Suzy Davies, long regarded as pro-devolution and an MS in the South Wales West region since 2011, has lost her place on the top of the regional list.

In South Wales Central, the three candidates selected second, third and fourth sent applications to party members setting out their anti-devolution stance.

With Abolish predicted to pick up votes expected to be vacated by UKIP, some Tories feel there’s fruit to be picked on the populist patch of anti-devolution.

Then there is the potential hope to be found in the breach of the ‘red wall’ in North East Wales in the 2019 UK General Election. Was that a one off, or are there electoral lessons to be learnt?

Despite consistently increasing their vote share in Wales, the Welsh Conservatives have failed to mount a sincere challenge to Labour’s dominance.
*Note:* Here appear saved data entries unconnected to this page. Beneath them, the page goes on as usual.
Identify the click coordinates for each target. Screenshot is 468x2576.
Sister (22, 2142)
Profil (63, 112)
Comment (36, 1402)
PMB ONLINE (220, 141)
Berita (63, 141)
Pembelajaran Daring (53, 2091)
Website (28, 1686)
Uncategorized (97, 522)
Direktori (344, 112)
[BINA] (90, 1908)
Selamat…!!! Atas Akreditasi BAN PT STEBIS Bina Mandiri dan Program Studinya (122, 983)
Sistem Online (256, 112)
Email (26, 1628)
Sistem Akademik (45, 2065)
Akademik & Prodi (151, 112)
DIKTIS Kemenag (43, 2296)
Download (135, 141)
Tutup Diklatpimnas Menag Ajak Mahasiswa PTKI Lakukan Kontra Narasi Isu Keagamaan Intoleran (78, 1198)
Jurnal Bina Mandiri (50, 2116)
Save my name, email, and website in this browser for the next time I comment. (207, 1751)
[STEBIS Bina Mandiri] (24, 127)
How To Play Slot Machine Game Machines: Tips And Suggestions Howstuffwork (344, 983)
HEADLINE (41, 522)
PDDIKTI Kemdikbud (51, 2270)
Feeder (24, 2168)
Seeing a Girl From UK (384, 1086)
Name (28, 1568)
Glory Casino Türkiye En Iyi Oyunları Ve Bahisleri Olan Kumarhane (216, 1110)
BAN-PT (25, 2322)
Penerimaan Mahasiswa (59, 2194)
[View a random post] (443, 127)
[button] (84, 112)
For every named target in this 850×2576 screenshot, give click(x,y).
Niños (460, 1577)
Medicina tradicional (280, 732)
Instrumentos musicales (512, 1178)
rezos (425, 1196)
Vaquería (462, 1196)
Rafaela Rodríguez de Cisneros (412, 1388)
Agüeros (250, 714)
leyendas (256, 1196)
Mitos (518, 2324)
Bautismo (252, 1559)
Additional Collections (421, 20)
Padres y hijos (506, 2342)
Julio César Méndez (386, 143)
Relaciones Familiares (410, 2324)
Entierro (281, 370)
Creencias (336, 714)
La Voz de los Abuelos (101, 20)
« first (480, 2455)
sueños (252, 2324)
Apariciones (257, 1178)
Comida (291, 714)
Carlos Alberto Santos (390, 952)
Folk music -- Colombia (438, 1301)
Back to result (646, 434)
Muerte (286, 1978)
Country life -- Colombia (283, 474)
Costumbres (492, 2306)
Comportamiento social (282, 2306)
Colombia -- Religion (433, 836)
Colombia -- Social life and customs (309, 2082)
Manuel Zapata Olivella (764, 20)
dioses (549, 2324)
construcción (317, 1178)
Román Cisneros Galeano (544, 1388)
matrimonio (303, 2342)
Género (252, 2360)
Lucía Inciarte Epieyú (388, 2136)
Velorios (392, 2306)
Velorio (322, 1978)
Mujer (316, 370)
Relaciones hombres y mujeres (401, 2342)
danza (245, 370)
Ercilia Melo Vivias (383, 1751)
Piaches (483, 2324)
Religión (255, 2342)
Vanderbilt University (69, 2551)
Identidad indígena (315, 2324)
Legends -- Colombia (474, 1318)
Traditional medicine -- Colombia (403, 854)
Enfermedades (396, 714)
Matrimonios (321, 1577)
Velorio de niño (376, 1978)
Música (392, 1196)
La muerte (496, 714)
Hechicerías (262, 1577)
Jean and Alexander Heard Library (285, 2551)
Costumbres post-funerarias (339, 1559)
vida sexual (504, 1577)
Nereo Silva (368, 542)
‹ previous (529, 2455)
The work done by Nick Bourne to modernise the party in a Welsh context appears to have hit a ceiling electorally, while it remains integrated into the UK Conservative Party.

Long serving members like David Melding have picked up Mr Bourne’s baton and attempted to lay out their vision for a conservative voice in Wales, but Mr Melding will not be standing this time around.

If they do not occupy government following May 6, the next generation of Welsh Conservatives may find themselves at a crossroad within the woodland of devolution that has grown since the party opposed it in 1997.

The Conservative devolution journey through that woodland has been undulating, but earth can shift quickly in politics and force your hand. If it does, will they stick or twist?